I ripped out a page from the notebook I carry with me everywhere. It was time for me to write the letter I’ve been writing in my head for a long while now.
Since before I can rememer, I’ve used pen and paper to express feelings that were too raw for me to speak aloud. The flowing print-cursive hybrid scribbles help me put feelings into words without my voice shaking, and to be frank, without me chickening out and pushing those feelings down to the pit of my stomach. The pen keeps me from being a snotty, salty, ugly crying mess. It’s helped me to say the things many of us never do: I’m sorry. I love you. I forgive you.
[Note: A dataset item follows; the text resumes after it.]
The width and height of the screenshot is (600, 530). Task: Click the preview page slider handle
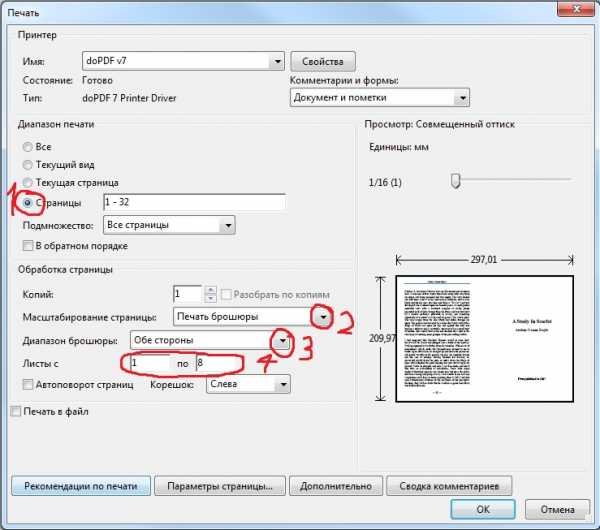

So here I am in the waiting room with a blank piece of paper and a stamp I bought from the gift shop. The letter I’ve been writing in my head will finally find a home on a blank piece of lined paper that is jagged on the edges. But I will not carry it with me in the notebook that never leaves my side. This note will finally make its way to someone I’ve loved since their precious soul arrived on this earth – someone who needs to know that they are loved and not alone and that I’m sorry and that I forgive them.
Not just regular love but a higher love. I love them for exactly who they are – not who I hope they’ll be with enough fixing. And oh! How I’ve prayed for the fixing. Part of me still does.
But as I write this, I realize that my prayer has changed – from one of change to one of love. One that is hopeful for soulful healing with the help of a few words scrawled across the page.